→ **DIRECTIONS**: Copy out each of the following lines word for word, keeping every character unchanged.

>> START INFORMATION PROVIDED

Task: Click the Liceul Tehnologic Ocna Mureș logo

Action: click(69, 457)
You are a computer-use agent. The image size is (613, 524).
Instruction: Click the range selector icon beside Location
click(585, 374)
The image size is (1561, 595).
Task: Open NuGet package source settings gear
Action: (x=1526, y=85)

>> END INFORMATION PROVIDED

→ **EXPECTED ANSWER**:
Task: Click the Liceul Tehnologic Ocna Mureș logo

Action: click(69, 457)
You are a computer-use agent. The image size is (613, 524).
Instruction: Click the range selector icon beside Location
click(585, 374)
The image size is (1561, 595).
Task: Open NuGet package source settings gear
Action: (x=1526, y=85)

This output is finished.